Key updates include the integration of SGLang for accelerated AI inference, an enhanced FlashAttention-2 for improved AI training and inference, multi-node Fast Fourier Transform (FFT) support, a new Fortran compiler, and upgraded computer vision libraries for AV1, JPEG decoding, and audio augmentation.
According to AMD's blog post, SGLang, a runtime supported in ROCm 6.3, is specifically designed to optimize inference on large language models (LLMs) and vision-language models (VLMs) running on AMD Instinct GPUs. AMD claims the integration offers up to six times higher throughput and a more user-friendly experience with Python support and pre-configured ROCm Docker containers. The ROCm 6.3 also comes with the new Fortran compiler introduces direct GPU offloading and backward compatibility, along with integration into HIP Kernels and ROCm libraries.

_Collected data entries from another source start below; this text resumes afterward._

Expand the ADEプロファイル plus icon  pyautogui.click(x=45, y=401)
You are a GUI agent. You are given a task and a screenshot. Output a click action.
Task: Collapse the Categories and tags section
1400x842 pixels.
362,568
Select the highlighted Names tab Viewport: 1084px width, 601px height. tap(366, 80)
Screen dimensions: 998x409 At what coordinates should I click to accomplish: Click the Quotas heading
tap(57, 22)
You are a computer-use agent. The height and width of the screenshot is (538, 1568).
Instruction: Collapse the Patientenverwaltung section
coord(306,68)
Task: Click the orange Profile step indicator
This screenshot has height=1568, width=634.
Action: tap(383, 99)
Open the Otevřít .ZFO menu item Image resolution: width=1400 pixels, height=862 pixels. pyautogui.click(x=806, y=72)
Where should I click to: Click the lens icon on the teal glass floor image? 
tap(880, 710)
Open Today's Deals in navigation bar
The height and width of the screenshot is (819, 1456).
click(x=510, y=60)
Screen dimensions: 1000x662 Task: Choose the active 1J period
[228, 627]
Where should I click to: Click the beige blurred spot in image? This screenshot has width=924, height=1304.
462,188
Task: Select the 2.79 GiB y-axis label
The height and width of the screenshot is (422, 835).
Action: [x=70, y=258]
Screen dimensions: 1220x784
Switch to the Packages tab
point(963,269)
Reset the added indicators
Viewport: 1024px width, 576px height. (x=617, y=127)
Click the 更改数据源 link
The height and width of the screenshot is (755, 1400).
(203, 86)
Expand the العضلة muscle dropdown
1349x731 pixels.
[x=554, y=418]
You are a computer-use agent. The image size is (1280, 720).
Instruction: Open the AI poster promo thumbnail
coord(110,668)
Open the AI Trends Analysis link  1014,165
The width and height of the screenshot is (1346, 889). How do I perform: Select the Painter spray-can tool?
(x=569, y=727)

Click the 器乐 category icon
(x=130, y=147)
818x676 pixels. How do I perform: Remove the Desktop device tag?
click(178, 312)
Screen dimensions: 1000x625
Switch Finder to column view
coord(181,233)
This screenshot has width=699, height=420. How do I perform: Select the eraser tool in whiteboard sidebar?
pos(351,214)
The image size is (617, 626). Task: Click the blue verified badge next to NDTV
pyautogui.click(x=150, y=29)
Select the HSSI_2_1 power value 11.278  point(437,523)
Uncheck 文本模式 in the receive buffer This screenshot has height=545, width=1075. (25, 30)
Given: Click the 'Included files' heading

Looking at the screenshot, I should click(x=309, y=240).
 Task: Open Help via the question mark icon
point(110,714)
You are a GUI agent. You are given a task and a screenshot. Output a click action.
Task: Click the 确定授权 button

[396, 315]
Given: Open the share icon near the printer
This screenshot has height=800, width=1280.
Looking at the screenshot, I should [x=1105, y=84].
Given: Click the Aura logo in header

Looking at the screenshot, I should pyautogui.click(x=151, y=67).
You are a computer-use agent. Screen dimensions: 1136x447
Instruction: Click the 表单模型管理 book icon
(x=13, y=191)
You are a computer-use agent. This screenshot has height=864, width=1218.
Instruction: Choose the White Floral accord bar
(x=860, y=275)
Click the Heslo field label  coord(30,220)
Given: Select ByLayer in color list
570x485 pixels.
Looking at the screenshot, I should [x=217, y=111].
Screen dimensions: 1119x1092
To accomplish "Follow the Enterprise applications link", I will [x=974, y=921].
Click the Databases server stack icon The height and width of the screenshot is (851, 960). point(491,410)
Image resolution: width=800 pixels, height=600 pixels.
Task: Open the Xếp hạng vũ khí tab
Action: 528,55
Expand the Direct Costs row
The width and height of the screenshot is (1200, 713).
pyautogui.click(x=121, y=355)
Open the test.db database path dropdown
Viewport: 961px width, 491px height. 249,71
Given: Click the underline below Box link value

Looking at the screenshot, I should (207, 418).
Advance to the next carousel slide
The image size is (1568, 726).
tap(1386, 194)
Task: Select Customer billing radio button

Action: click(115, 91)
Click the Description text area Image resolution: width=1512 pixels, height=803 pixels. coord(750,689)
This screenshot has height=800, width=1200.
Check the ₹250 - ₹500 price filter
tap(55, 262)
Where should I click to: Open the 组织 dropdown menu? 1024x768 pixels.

The update also brings significant transformer optimizations through FlashAttention-2, which improves both forward and backward pass performance over the previous FlashAttention-1. A new ROCm 6.3 also includes new multi-node FFT support via rocFFT, improving multi-node scaling, and enhanced computer vision libraries for AV1 codec support, GPU-accelerated JPEG decoding, and audio augmentation.
AMD emphasized its focus on the open-source community, while delivering "cutting-edge tools" that simplify development while boosting performance and scalability for AI and HPC applications.